*What is asked*
**A.** From the passage on configuration value types, list every string value that it says a bool will accept.
**B.** Resume the passage on configuration value types from where it stops.

*Selected passage*
***
Numeric types (<int>, <float>, <bool>):

These types are fairly self-explanatory, with the caveat that the values are optionals and may be set to None as mentioned above. The user may provide any value that can be cast to the correct type. For bools, the values (“true”, “yes”, “1”) will be interpreted as True, while (“false”, “no”, “0”) will be interpreted as False.

String types (<str>, <path>):

Literal strings are self-explanatory, but strings may also include variables using python’s f-string syntax, eg “{variable:format}”. Variables may refer to other config keys, environment variables, or metadata keys from the output files. See the naming page for more details on the string formatting system. The <path> type is a special case of <str> that will be expanded and converted to an absolute path after formatting.

Option (<opt(option1,option2,…)>):

This type is used for keys that must be set to one of a specific set of options. The user may provide any value that matches one of the options in the parentheses, ignoring case and whitespace. The first option in the list is treated as the default value for the key.
***
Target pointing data
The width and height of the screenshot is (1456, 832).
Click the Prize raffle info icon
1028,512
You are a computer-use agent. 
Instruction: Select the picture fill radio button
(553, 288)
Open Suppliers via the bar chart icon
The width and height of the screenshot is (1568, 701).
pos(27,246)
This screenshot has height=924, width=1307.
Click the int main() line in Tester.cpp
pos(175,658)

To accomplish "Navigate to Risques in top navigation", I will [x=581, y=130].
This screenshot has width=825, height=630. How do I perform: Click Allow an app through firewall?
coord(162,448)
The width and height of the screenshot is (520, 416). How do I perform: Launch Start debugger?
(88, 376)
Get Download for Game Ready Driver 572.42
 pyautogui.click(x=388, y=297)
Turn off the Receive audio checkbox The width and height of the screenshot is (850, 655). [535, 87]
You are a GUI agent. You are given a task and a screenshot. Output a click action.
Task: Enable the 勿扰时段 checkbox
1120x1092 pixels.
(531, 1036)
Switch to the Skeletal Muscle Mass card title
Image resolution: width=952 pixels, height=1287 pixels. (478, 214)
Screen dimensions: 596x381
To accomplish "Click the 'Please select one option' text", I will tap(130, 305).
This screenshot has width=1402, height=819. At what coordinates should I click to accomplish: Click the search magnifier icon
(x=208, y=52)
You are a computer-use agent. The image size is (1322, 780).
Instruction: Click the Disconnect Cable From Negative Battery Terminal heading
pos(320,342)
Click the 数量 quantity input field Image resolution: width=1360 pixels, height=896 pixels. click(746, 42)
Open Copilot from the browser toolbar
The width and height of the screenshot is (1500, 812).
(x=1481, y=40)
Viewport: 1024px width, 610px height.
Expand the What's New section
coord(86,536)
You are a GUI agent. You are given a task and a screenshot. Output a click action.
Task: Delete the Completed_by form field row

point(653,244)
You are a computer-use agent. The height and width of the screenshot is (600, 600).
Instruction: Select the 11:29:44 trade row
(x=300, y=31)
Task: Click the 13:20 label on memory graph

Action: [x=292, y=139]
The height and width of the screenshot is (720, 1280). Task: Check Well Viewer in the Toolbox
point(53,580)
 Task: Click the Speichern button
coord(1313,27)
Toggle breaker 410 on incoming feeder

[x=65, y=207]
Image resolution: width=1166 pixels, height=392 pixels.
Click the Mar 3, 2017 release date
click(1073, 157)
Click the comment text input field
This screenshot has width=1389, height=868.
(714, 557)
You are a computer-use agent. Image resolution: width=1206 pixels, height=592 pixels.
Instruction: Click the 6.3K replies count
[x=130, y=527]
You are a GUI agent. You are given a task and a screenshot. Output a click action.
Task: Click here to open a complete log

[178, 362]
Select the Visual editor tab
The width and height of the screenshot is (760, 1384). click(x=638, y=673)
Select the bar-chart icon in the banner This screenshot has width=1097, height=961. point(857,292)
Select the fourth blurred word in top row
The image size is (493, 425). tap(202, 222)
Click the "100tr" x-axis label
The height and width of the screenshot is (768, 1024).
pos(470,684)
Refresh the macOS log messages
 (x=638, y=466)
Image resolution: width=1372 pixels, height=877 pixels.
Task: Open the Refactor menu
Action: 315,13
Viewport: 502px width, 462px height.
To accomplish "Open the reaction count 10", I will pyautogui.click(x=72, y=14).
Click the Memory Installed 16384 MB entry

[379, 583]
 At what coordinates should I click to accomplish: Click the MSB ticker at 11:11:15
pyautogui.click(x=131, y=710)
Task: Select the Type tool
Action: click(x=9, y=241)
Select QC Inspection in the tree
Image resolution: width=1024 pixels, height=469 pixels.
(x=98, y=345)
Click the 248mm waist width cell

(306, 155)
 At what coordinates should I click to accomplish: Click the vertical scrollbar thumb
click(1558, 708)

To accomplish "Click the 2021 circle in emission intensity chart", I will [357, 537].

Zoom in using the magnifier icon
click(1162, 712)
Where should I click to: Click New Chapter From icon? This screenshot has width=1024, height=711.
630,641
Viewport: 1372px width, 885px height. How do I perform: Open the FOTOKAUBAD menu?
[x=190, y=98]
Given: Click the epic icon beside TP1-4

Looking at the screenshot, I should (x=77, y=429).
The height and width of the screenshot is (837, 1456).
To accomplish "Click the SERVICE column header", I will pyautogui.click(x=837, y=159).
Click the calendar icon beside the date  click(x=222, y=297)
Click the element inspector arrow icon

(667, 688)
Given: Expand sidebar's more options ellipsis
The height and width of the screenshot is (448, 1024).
***
*Answer list*
**A.** "true", "yes", "1", "false", "no", "0"

**B.**
Condition (<cond>):

This type is used for condition strings that are evaluated at runtime. They are used to check for additional metadata requirements for certain types of files, and to automatically choose an appropriate merging method based on the file metadata. The strings are currently evaluated using python’s eval() function, so they are potentially dangerous and should not be set in user configs without careful consideration. If a condition refers to metadata keys that do not exist, the condition will evaluate to False.

Size Estimator (<size_spec>):

This is a special type used to specify how the size of an output file scales with the size of the input files. Four modes are currently supported:

sum (‘s’, ‘sum’):

The output file size scales as the sum of the input file sizes. This is the default setting and should be appropriate for most basic merges of generic data.

average (‘a’, ‘avg’, ‘average’):

The output file size is set to the average of the input file sizes. This is suitable for data such as ROOT histograms, where merging is done by adding the bin contents together but the number of bins (and thus the file size) remains the same.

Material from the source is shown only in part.